Bringing the RDF graphs about Sam E, created from the different systems, would link them in one graph just by using foaf:mbox. Most triple stores like Virtuoso, would do such kind of basic inferencing at run time. If you want to merge them in an ontology editor, you have to use a reasoner such as Pallet if you are using Protégé, or run inferencing with SPIN, if you are using TopBraid Composer. Linking knowledge representation from different systems in a way independent from their underlying schemas, can bring a lot of value, from utilising chains of relations to learning things not known before linking.

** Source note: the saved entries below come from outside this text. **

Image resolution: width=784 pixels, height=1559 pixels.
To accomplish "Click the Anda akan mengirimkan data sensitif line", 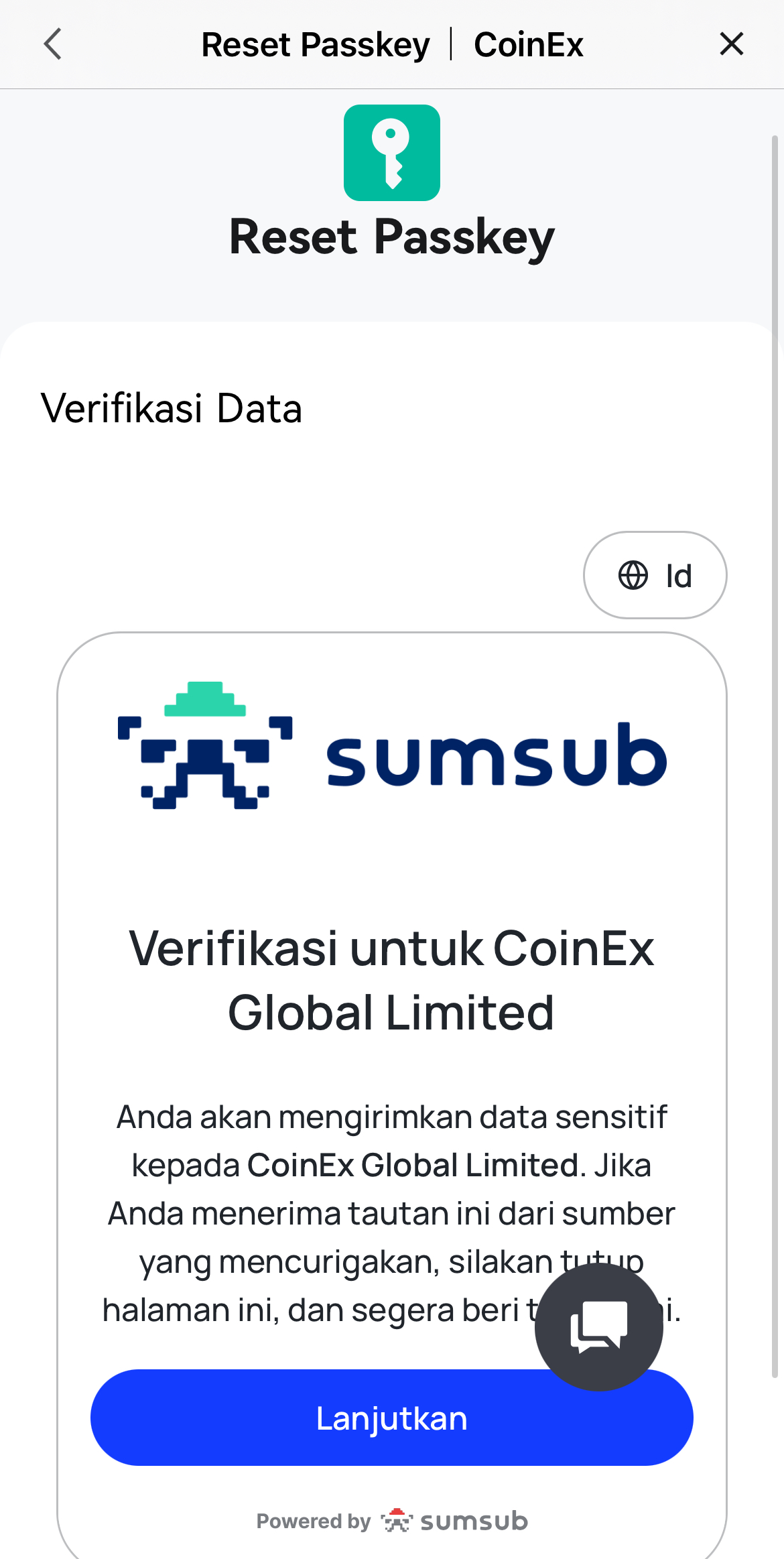I will click(x=392, y=1117).
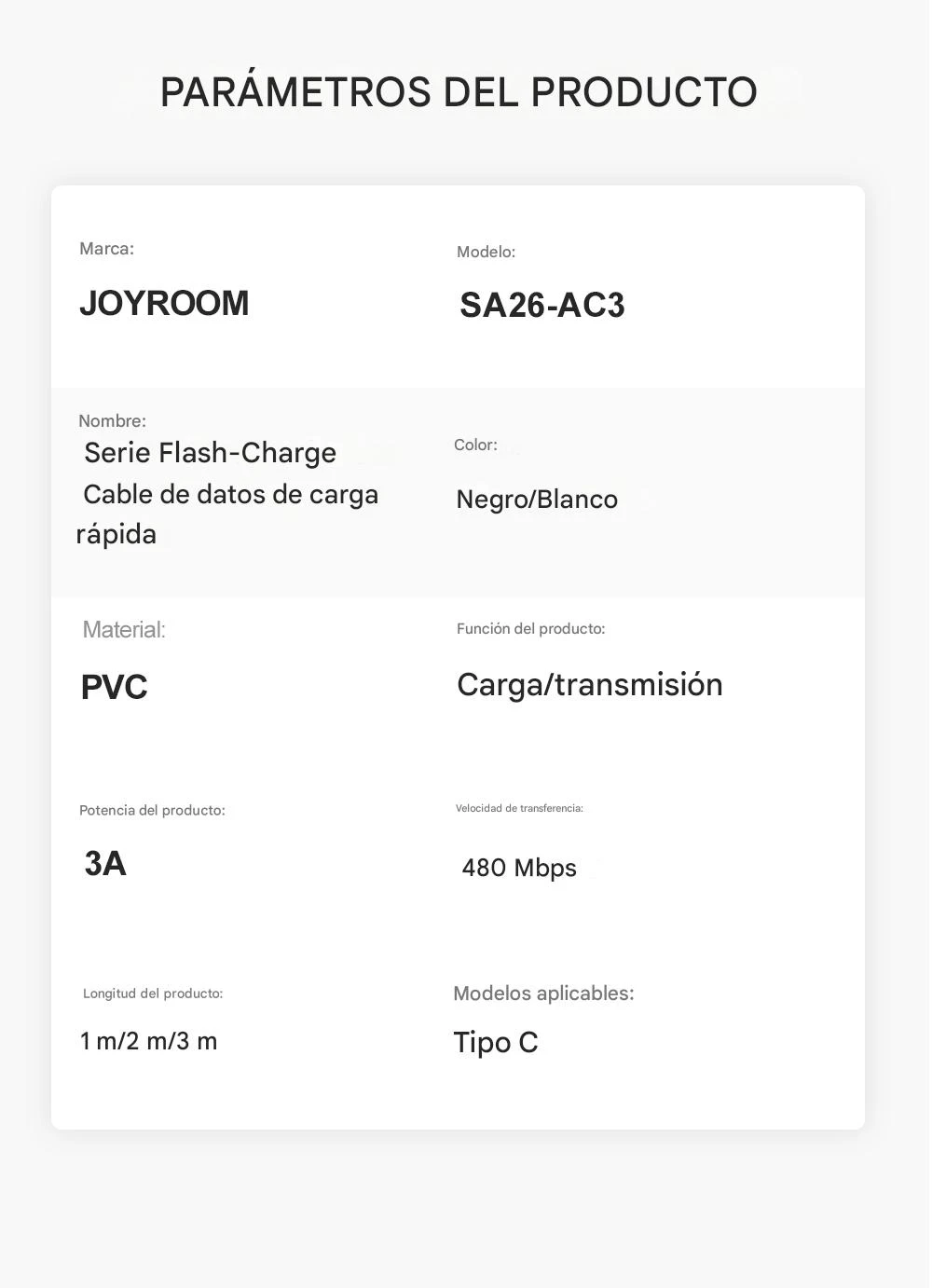Select the Tipo C applicable model value

click(x=496, y=1043)
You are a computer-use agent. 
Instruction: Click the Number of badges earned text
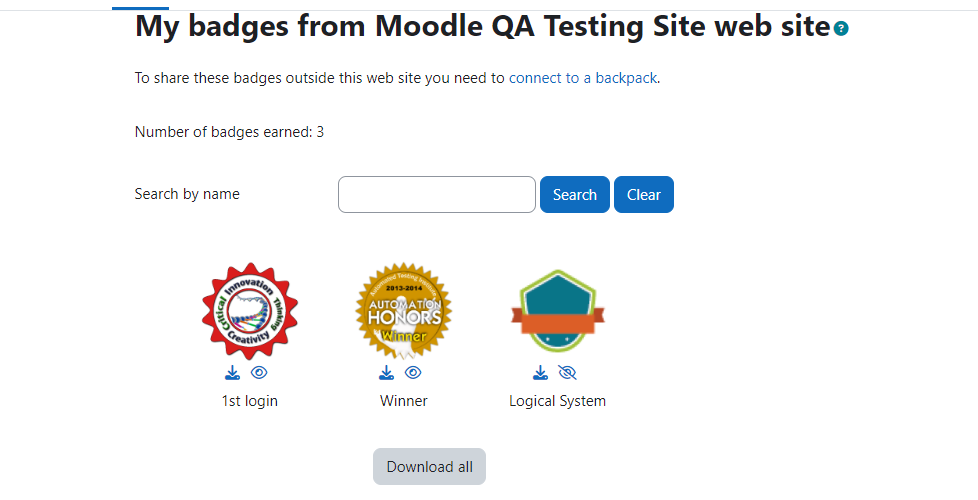coord(230,132)
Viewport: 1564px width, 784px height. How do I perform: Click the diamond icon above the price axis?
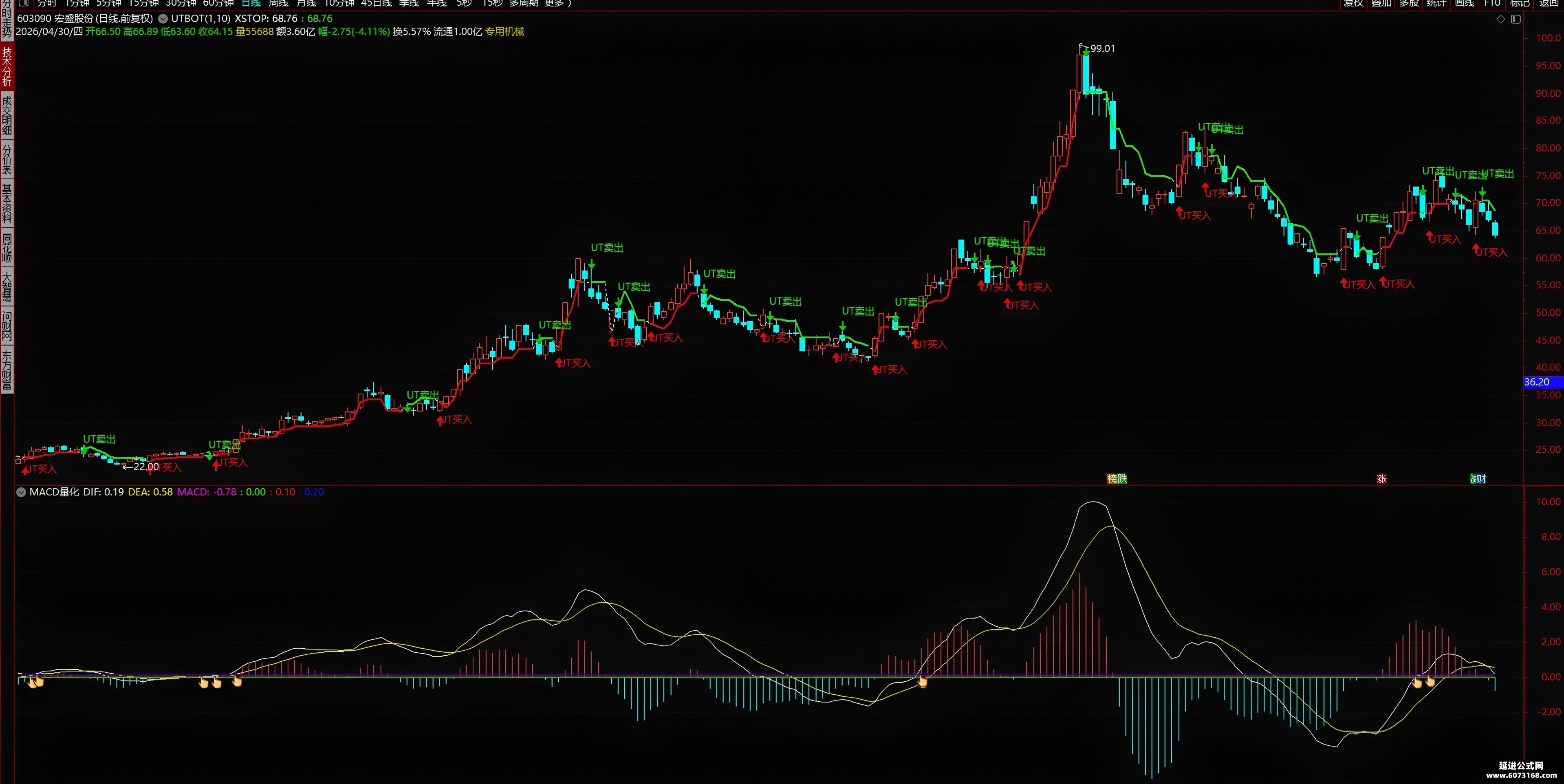click(1500, 19)
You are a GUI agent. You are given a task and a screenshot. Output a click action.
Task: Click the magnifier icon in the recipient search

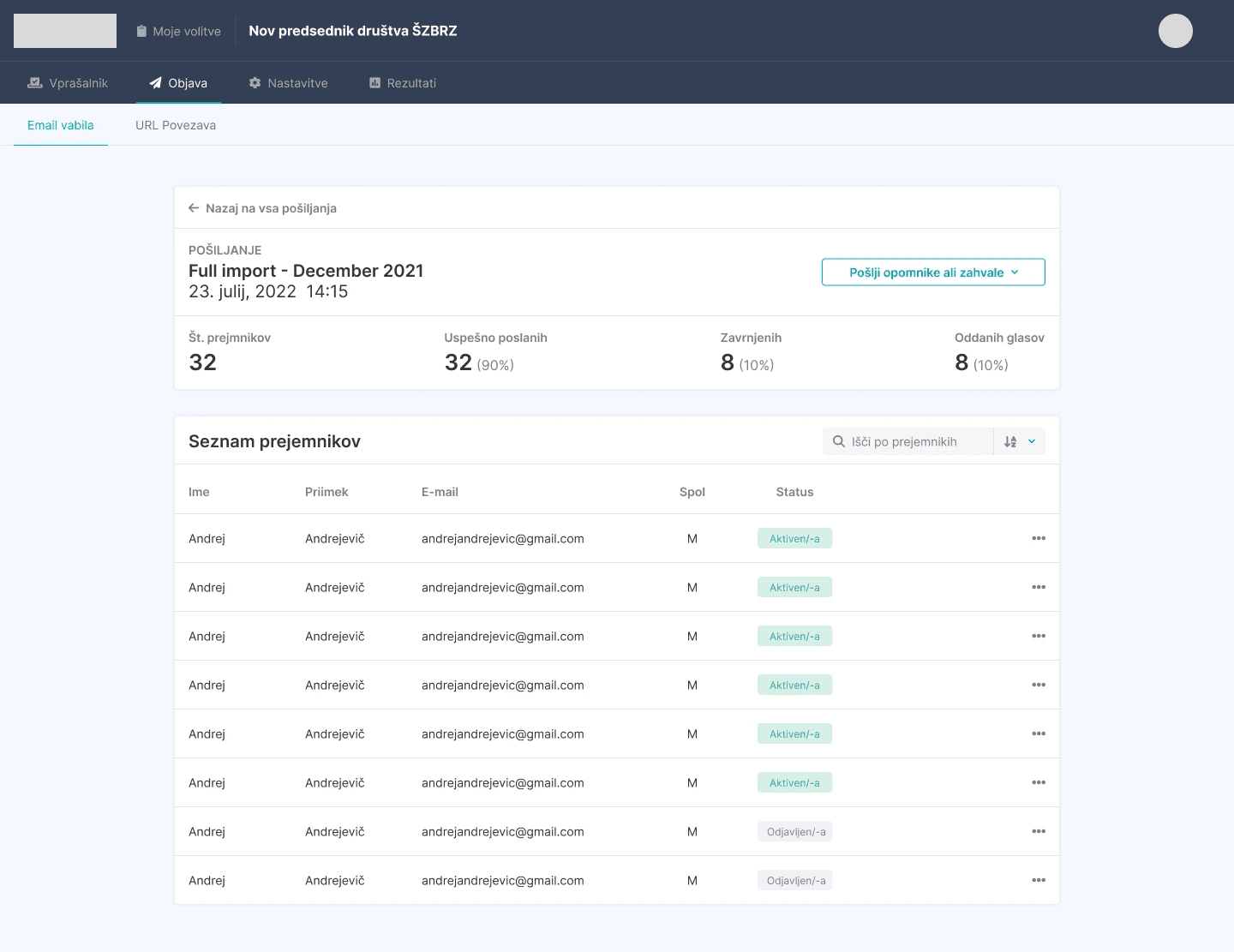838,441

The power of “same as” has been used a lot for data integration both in controlled environments and in the wild. But let’s not forget that in the latter, the web,   “Anyone can say anything about anything”. This was in fact one of the leading design principles for RDF and OWL. And then even with the best intentions in mind, people can create a lot of almost “same as” relations that would be mixed with the reliable “same as” relations. And they did and they do.

The problems with “same as” have received a lot of attention. In one of the most cited papers on the subject, Harry Halpin et al. outline four categories of problems for owl:sameAs: “Same Thing As But Different Context”; “Same Thing As But Referentially Opaque”, “Represents”, and “Very Similar To”. Others worn about problems with provenance. Still, almost all agree that the benefits for the owl:sameAs for Linked Data by far outnumber the risks, and the latter can be mitigated by various means.

Whatever the risks with owl:sameAs in the web, they are insignificant, or non-existent in corporate environments. And yet, most of the data stays in silos and it gets integrated only partially and based on some concrete requirements. These requirements represent local historical needs and bring expensive solutions to local historical problems. Those solutions typically range from point-to-point interfaces with some ETL, to realisation of REST services. They can get quite impressive with the means for access and synchronisation, and yet they are all dependant on the local schemas in each application silo and helpless for enterprise-wide usage or any unforeseen need. What those solutions bring is more complicated application landscape, additional IT investments brought by any change of requirements and usually a lot of spendings for MDM software, data warehouses and suchlike. All that can be avoided if the data from heterogeneous corporate and open data sources is brought together into an enterprise knowledge graph, with distributed linked ontologies and vocabularies to give sense to it, and elegant querying technologies, that can bring answers, instead of just search results. The Semantic Web stack is full of capabilities such as owl:sameAs, that make this easy, and beautiful. Give it a try.